From the data underneath, reproduce exactly the stretch that begins at the line with "Go to page 1" and ends after the line with "Expand details for".
*** DATA FOR REVIEW ***
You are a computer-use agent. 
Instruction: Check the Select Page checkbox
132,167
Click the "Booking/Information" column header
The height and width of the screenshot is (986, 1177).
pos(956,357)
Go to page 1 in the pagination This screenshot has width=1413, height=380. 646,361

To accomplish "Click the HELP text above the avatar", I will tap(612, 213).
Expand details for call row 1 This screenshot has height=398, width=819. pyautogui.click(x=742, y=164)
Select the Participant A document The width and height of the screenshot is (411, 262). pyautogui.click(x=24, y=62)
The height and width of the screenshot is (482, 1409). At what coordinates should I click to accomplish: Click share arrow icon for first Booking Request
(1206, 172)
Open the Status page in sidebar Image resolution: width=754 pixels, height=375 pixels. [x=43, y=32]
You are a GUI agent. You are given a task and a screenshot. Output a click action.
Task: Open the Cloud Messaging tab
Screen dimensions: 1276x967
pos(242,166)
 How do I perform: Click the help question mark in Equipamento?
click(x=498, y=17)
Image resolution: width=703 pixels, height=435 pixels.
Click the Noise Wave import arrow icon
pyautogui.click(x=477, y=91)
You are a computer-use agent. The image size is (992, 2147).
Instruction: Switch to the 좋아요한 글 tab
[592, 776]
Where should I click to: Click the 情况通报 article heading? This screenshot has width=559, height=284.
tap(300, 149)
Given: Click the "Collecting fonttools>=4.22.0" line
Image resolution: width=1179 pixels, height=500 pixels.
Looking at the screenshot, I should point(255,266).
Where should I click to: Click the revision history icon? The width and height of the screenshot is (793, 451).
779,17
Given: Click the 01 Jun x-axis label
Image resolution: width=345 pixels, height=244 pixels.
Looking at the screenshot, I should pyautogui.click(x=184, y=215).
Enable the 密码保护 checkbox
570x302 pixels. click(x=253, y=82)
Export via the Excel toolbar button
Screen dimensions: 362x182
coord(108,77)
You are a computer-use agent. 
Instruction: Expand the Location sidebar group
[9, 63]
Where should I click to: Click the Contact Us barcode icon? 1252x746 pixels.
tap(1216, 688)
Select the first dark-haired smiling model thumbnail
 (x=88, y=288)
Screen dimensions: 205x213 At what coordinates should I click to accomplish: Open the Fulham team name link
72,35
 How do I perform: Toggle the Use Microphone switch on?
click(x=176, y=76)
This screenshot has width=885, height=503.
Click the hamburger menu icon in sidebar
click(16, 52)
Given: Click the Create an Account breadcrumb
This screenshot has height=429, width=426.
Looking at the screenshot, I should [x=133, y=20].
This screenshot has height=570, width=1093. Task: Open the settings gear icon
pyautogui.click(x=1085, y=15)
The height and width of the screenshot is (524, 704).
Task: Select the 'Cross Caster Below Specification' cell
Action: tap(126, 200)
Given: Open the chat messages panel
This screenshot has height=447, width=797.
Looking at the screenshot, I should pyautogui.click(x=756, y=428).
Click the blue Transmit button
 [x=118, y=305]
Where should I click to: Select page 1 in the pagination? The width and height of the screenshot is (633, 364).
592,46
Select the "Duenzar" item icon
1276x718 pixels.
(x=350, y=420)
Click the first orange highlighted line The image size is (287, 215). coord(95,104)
***
EXERCISE OUTPUT:
Go to page 1 in the pagination This screenshot has width=1413, height=380. 646,361

To accomplish "Click the HELP text above the avatar", I will tap(612, 213).
Expand details for call row 1 This screenshot has height=398, width=819. pyautogui.click(x=742, y=164)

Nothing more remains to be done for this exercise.